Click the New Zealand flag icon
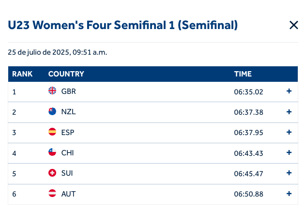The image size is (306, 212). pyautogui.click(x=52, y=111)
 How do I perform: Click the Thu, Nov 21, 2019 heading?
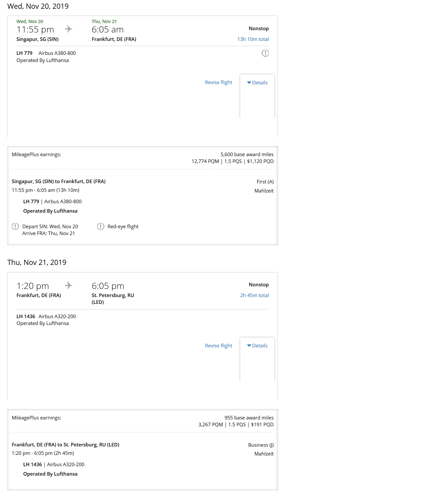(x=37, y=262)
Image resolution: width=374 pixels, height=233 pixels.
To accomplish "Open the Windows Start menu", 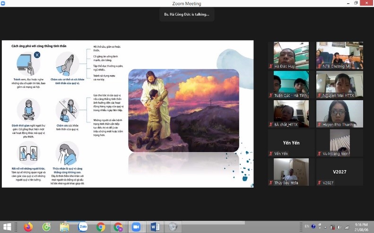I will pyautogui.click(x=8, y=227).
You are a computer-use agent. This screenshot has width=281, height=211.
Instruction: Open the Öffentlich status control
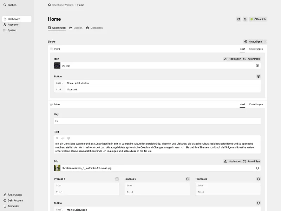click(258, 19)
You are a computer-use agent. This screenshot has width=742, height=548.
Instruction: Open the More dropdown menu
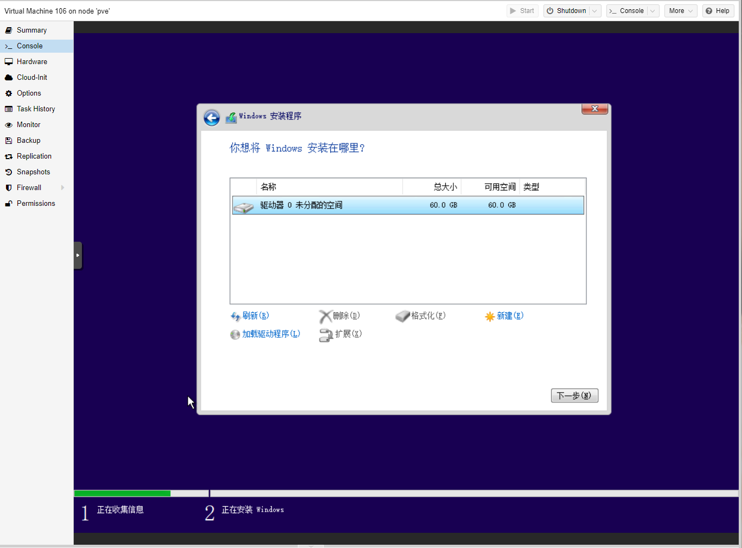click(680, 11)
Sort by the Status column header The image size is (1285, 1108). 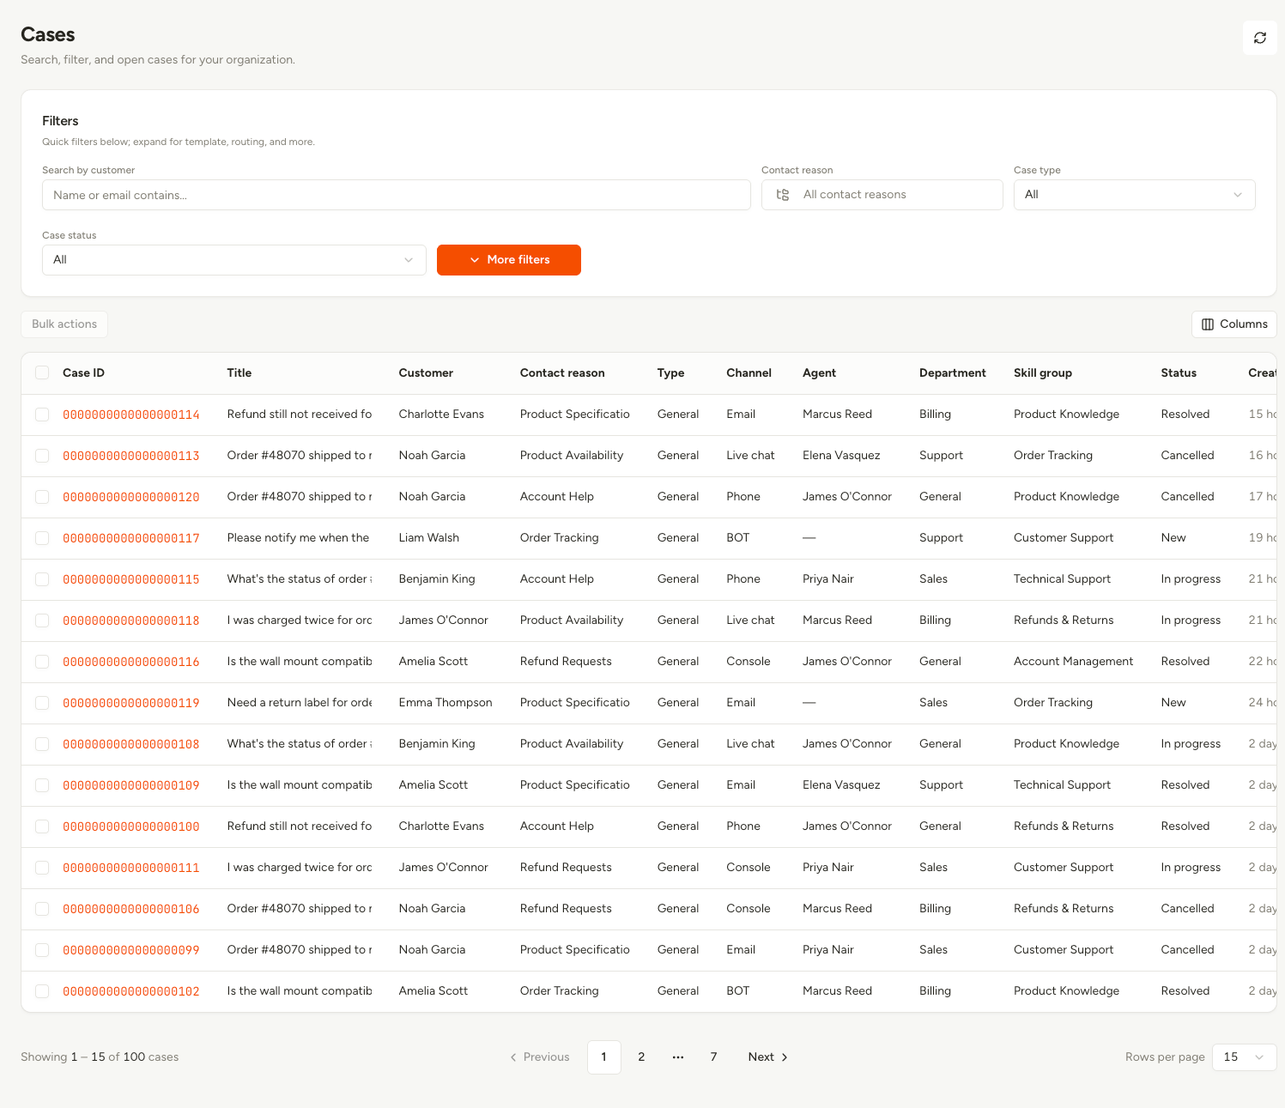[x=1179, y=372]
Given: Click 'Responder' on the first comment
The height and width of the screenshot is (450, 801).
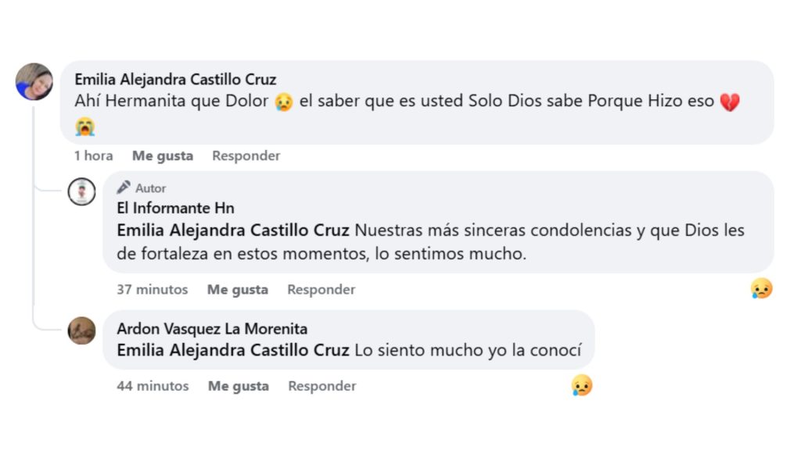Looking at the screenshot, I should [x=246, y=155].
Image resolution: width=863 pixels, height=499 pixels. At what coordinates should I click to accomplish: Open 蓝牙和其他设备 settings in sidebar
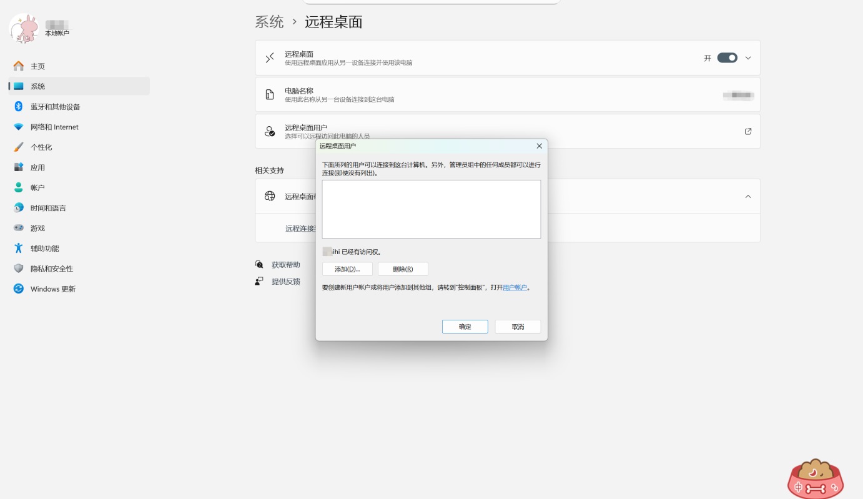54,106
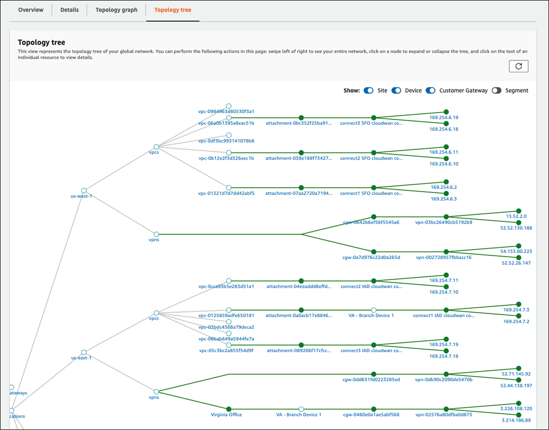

Task requirements: The expected answer is a copy of each line above containing "agent".

Solution to this problem:
You are a computer-use agent. This screenshot has width=281, height=211.
You are a computer-use agent. This screenshot has width=742, height=548.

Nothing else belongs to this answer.